A state gold repository also creates an avenue toward financial independence. Countries around the world, including China, Russia and Turkey, have been buying gold to limit their dependence on the US dollar. University of Houston political science professor Brandon Rottinghaus said a state depository can serve a similar function for Texas.
“This is another in a long line of ways to make Texas more self-reliant and less tethered to the federal government. The financial impact is small but the political impact is telling, Many conservatives are interested in returning to the gold standard and circumvent the Federal reserve in whatever small way they can.”
The Tennessee legislature passed a resolution declaring support for the creation of a gold bullion depository in the Volunteer State back in 2016, but never followed up with any legislation. If South Carolina does create a study committee, it will be imperative to follow up with further legislation to actually establish a repository once the report is issued.
The United States Constitution states in Article I, Section 10, “No State shall…make any Thing but gold and silver Coin a Tender in Payment of Debts.” Currently, all debts and taxes in South Carolina are either paid with Federal Reserve Notes (dollars) which were authorized as legal tender by Congress or with coins issued by the U.S. Treasury — very few of which have gold or silver in them.
The Federal Reserve destroys this constitutional monetary system by creating a monopoly based on its fiat currency. Without the backing of gold or silver, the central bank can easily create money out of thin air. This not only devalues your purchasing power over time; it also allows the federal government to borrow and spend far beyond what would be possible in a sound money system. Without the Fed, the US government wouldn’t be able to maintain all of its unconstitutional wars and programs.
Passage of H3377 would reestablish gold and silver as legal tender in the state and take a step toward that constitutional requirement, ignored for decades in every state. Passing H3378 would remove one of the tax barriers that hinder the use of gold and silver as money.
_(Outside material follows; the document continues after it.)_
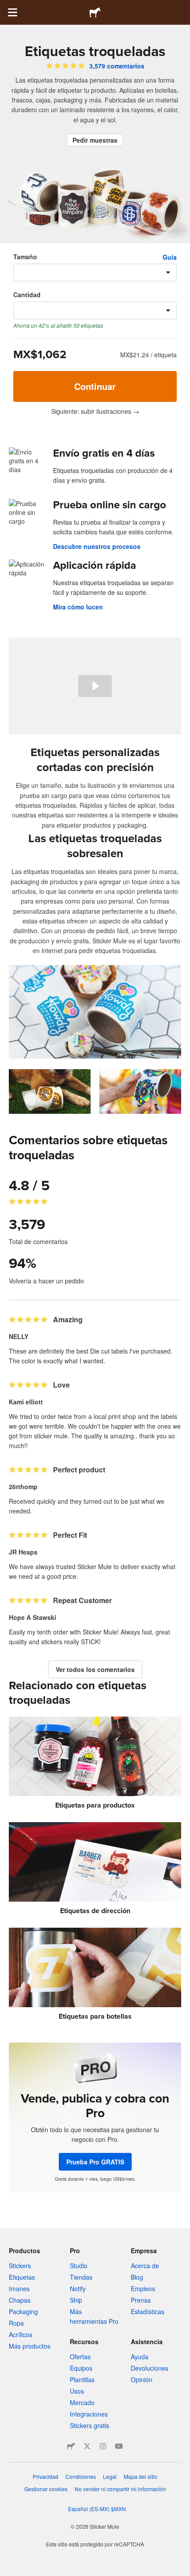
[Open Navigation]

Passage of both bills would also begin the process of abolishing the Federal Reserve system by attacking it from the bottom up – pulling the rug out from under it by working to make its functions irrelevant at the state and local levels, and setting the stage to undermine the Federal Reserve monopoly by introducing competition into the monetary system.
Constitutional tender expert Professor William Greene said when people in multiple states actually start using gold and silver instead of Federal Reserve Notes, it would effectively nullify the Federal Reserve and end the federal government’s monopoly on money.
“Over time, as residents of the state use both Federal Reserve notes and silver and gold coins, the fact that the coins hold their value more than Federal Reserve notes do will lead to a “reverse Gresham’s Law” effect, where good money (gold and silver coins) will drive out bad money (Federal Reserve notes). As this happens, a cascade of events can begin to occur, including the flow of real wealth toward the state’s treasury, an influx of banking business from outside of the state – as people in other states carry out their desire to bank with sound money – and an eventual outcry against the use of Federal Reserve notes for any transactions.”
Once things get to that point, Federal Reserve notes would become largely unwanted and irrelevant for ordinary people. Nullifying the Fed on a state by state level is what will get us there.